Banks of powerful lights created the illusion of Mediterranean sun, in contrast to the gray and drizzly sky that lurked behind the venue’s skylight, bathing a parade of modern-day goddesses strapped into graphic high-heeled gladiator sandals. After all, Lagerfeld said, it’s all about make-believe.
“It had nothing to do with a country. Reality is of no interest to me. I use what I like. My Greece is an idea,” the designer, who skipped postshow interviews this season, said in notes provided by Chanel.
He worked a pastoral vibe via tweed tunics with frayed edges, burlap pleated skirts and coarse cream knits, which he contrasted with a Midas-like trove of jewelry and embellishment, such as gold coin buttons, amphora-shaped earrings, jeweled hair clips and a killer pair of sunglasses trimmed with gold laurel leaves.
Echoing the fictional setting, the palette ran from Earth colors to pale mineral tones, including summery whites and pale pastels, with a smattering of navy and black — this was Paris, after all.
A knit column dress with trailing black shoulder straps came in a pottery-style terra-cotta-and-black frieze pattern, while the fabric strips handwoven into a tweed tunic produced a perfect shade of Ionian blue. Crinkled crepe toga dresses, topped with sequin-encrusted corset belts, were as pristine white as Greek seaside village houses.
Lagerfeld nodded to a different era’s obsession with the Grecian aesthetic with jersey nymph gowns that brought to mind early-20th-century dancer Isadora Duncan.

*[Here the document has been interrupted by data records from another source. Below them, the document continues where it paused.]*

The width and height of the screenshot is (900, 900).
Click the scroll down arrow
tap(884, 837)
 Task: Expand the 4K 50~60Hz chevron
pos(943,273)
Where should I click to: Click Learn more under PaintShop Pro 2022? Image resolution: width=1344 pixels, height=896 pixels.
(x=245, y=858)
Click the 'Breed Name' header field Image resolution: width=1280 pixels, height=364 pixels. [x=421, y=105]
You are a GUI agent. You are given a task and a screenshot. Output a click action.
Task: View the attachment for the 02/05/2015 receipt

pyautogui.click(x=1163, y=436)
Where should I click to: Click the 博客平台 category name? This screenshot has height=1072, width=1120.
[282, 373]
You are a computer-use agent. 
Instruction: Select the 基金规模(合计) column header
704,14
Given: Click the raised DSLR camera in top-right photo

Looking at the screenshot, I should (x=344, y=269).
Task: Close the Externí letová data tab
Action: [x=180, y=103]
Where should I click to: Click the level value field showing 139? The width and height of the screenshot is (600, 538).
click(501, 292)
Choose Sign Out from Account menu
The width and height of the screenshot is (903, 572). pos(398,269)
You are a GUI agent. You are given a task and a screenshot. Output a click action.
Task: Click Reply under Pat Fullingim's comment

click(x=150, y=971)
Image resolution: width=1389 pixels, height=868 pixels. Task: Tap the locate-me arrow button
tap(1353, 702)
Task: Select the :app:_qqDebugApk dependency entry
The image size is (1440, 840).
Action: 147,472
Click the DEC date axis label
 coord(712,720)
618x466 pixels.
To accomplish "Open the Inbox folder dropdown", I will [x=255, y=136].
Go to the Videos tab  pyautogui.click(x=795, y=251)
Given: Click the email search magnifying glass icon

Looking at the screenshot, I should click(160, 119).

Pleated palazzo pants and ample tweed coats also projected a sense of ease, in stark contrast to the hobble skirts of his recent spring couture show.
“I see Greece as the origin of beauty and culture, where there was a wonderful freedom of movement that has since vanished,” he explained.
Of course, freedom of movement these days might also be read as the liberty to navigate between high-street and couture — as attested by the presence of H&M and Topshop on the red carpet at this week’s Met Gala in New York.
In keeping with the times, Lagerfeld proposed a deconstructed approach to luxury, pairing a simple white eyelet cotton cropped top and pants with a chic tweed jacket, or contrasting his burlap skirts with bodices dripping with beads, cabochon jewels, sequins and pearls.
He injected a dash of hip-hop swagger with a gold leather sweatshirt and shorts, gilded arm bracelets and body-con tube dresses in ribbed intarsia knits.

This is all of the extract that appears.